[Text and item location entries]
§ §
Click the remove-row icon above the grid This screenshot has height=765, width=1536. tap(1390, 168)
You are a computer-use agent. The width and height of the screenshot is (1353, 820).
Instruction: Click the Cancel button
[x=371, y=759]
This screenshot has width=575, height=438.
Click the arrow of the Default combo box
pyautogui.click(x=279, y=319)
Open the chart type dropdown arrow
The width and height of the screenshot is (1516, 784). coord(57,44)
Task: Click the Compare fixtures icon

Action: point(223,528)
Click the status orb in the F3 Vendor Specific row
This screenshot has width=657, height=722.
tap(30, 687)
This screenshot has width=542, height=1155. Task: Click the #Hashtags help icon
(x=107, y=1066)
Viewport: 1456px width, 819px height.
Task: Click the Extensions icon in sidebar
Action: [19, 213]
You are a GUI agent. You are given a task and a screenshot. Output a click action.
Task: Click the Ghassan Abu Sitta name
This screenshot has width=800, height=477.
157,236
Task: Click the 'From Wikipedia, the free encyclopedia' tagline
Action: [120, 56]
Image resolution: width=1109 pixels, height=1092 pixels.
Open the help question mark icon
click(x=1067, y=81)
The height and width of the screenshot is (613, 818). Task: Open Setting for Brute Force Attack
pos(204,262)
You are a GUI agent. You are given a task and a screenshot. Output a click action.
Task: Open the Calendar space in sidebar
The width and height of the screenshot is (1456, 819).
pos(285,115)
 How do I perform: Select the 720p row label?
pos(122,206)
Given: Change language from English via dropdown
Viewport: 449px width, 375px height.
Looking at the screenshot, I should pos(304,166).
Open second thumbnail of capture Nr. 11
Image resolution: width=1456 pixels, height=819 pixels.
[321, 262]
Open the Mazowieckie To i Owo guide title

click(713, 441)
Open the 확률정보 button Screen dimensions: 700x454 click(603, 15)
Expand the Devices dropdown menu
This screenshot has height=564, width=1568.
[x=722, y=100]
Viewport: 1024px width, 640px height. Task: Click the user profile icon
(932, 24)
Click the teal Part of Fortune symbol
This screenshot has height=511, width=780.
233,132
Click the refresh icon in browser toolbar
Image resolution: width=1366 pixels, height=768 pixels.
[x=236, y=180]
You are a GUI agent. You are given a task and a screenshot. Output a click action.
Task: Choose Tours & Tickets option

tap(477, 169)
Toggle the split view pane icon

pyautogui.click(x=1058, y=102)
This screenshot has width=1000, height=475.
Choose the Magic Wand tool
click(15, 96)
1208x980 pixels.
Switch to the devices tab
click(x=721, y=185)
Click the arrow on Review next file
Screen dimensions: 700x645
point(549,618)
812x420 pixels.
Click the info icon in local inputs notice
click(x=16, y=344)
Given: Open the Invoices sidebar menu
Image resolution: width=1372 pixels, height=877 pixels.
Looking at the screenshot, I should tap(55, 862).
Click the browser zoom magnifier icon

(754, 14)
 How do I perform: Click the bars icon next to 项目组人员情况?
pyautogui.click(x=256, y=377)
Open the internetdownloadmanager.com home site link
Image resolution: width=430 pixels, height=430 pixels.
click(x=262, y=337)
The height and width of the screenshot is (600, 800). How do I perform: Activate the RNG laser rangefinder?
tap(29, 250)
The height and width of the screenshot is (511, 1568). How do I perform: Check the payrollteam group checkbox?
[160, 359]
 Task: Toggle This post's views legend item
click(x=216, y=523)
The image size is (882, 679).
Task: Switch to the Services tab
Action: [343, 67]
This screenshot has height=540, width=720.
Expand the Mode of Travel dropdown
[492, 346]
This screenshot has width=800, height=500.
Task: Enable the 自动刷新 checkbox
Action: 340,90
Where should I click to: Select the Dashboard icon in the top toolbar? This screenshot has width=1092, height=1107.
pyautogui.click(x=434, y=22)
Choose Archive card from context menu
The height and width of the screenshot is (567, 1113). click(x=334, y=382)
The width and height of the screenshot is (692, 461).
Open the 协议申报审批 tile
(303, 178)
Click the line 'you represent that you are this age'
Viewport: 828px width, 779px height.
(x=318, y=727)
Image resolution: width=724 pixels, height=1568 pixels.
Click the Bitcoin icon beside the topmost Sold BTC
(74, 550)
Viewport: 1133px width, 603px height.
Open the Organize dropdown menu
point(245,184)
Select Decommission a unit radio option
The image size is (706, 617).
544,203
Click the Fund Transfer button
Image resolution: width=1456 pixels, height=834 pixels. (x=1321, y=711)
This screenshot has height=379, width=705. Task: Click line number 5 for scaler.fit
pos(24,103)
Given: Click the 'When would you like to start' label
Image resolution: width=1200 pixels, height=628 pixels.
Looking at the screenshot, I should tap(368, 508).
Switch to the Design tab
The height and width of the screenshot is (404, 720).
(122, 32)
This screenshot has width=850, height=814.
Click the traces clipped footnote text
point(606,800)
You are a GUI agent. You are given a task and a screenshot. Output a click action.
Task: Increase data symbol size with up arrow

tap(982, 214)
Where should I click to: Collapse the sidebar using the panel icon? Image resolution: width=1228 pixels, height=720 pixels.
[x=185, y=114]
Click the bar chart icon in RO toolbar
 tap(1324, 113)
§ §
- Task brief
Could you repeat every one of the lines above word for word, from first to last, with no changes?

- Written solution
Click the remove-row icon above the grid This screenshot has height=765, width=1536. tap(1390, 168)
You are a computer-use agent. The width and height of the screenshot is (1353, 820).
Instruction: Click the Cancel button
[x=371, y=759]
This screenshot has width=575, height=438.
Click the arrow of the Default combo box
pyautogui.click(x=279, y=319)
Open the chart type dropdown arrow
The width and height of the screenshot is (1516, 784). coord(57,44)
Task: Click the Compare fixtures icon

Action: point(223,528)
Click the status orb in the F3 Vendor Specific row
This screenshot has width=657, height=722.
tap(30, 687)
This screenshot has width=542, height=1155. Task: Click the #Hashtags help icon
(x=107, y=1066)
Viewport: 1456px width, 819px height.
Task: Click the Extensions icon in sidebar
Action: [19, 213]
You are a GUI agent. You are given a task and a screenshot. Output a click action.
Task: Click the Ghassan Abu Sitta name
This screenshot has width=800, height=477.
157,236
Task: Click the 'From Wikipedia, the free encyclopedia' tagline
Action: [120, 56]
Image resolution: width=1109 pixels, height=1092 pixels.
Open the help question mark icon
click(x=1067, y=81)
The height and width of the screenshot is (613, 818). Task: Open Setting for Brute Force Attack
pos(204,262)
You are a GUI agent. You are given a task and a screenshot. Output a click action.
Task: Open the Calendar space in sidebar
The width and height of the screenshot is (1456, 819).
pos(285,115)
 How do I perform: Select the 720p row label?
pos(122,206)
Given: Change language from English via dropdown
Viewport: 449px width, 375px height.
Looking at the screenshot, I should pos(304,166).
Open second thumbnail of capture Nr. 11
Image resolution: width=1456 pixels, height=819 pixels.
[321, 262]
Open the Mazowieckie To i Owo guide title

click(713, 441)
Open the 확률정보 button Screen dimensions: 700x454 click(603, 15)
Expand the Devices dropdown menu
This screenshot has height=564, width=1568.
[x=722, y=100]
Viewport: 1024px width, 640px height. Task: Click the user profile icon
(932, 24)
Click the teal Part of Fortune symbol
This screenshot has height=511, width=780.
233,132
Click the refresh icon in browser toolbar
Image resolution: width=1366 pixels, height=768 pixels.
[x=236, y=180]
You are a GUI agent. You are given a task and a screenshot. Output a click action.
Task: Choose Tours & Tickets option

tap(477, 169)
Toggle the split view pane icon

pyautogui.click(x=1058, y=102)
This screenshot has width=1000, height=475.
Choose the Magic Wand tool
click(15, 96)
1208x980 pixels.
Switch to the devices tab
click(x=721, y=185)
Click the arrow on Review next file
Screen dimensions: 700x645
point(549,618)
812x420 pixels.
Click the info icon in local inputs notice
click(x=16, y=344)
Given: Open the Invoices sidebar menu
Image resolution: width=1372 pixels, height=877 pixels.
Looking at the screenshot, I should tap(55, 862).
Click the browser zoom magnifier icon

(754, 14)
 How do I perform: Click the bars icon next to 项目组人员情况?
pyautogui.click(x=256, y=377)
Open the internetdownloadmanager.com home site link
Image resolution: width=430 pixels, height=430 pixels.
click(x=262, y=337)
The height and width of the screenshot is (600, 800). How do I perform: Activate the RNG laser rangefinder?
tap(29, 250)
The height and width of the screenshot is (511, 1568). How do I perform: Check the payrollteam group checkbox?
[160, 359]
 Task: Toggle This post's views legend item
click(x=216, y=523)
The image size is (882, 679).
Task: Switch to the Services tab
Action: [343, 67]
This screenshot has height=540, width=720.
Expand the Mode of Travel dropdown
[492, 346]
This screenshot has width=800, height=500.
Task: Enable the 自动刷新 checkbox
Action: 340,90
Where should I click to: Select the Dashboard icon in the top toolbar? This screenshot has width=1092, height=1107.
pyautogui.click(x=434, y=22)
Choose Archive card from context menu
The height and width of the screenshot is (567, 1113). click(x=334, y=382)
The width and height of the screenshot is (692, 461).
Open the 协议申报审批 tile
(303, 178)
Click the line 'you represent that you are this age'
Viewport: 828px width, 779px height.
(x=318, y=727)
Image resolution: width=724 pixels, height=1568 pixels.
Click the Bitcoin icon beside the topmost Sold BTC
(74, 550)
Viewport: 1133px width, 603px height.
Open the Organize dropdown menu
point(245,184)
Select Decommission a unit radio option
The image size is (706, 617).
544,203
Click the Fund Transfer button
Image resolution: width=1456 pixels, height=834 pixels. (x=1321, y=711)
This screenshot has height=379, width=705. Task: Click line number 5 for scaler.fit
pos(24,103)
Given: Click the 'When would you like to start' label
Image resolution: width=1200 pixels, height=628 pixels.
Looking at the screenshot, I should tap(368, 508).
Switch to the Design tab
The height and width of the screenshot is (404, 720).
(122, 32)
This screenshot has width=850, height=814.
Click the traces clipped footnote text
point(606,800)
You are a GUI agent. You are given a task and a screenshot. Output a click action.
Task: Increase data symbol size with up arrow

tap(982, 214)
Where should I click to: Collapse the sidebar using the panel icon? Image resolution: width=1228 pixels, height=720 pixels.
[x=185, y=114]
Click the bar chart icon in RO toolbar
 tap(1324, 113)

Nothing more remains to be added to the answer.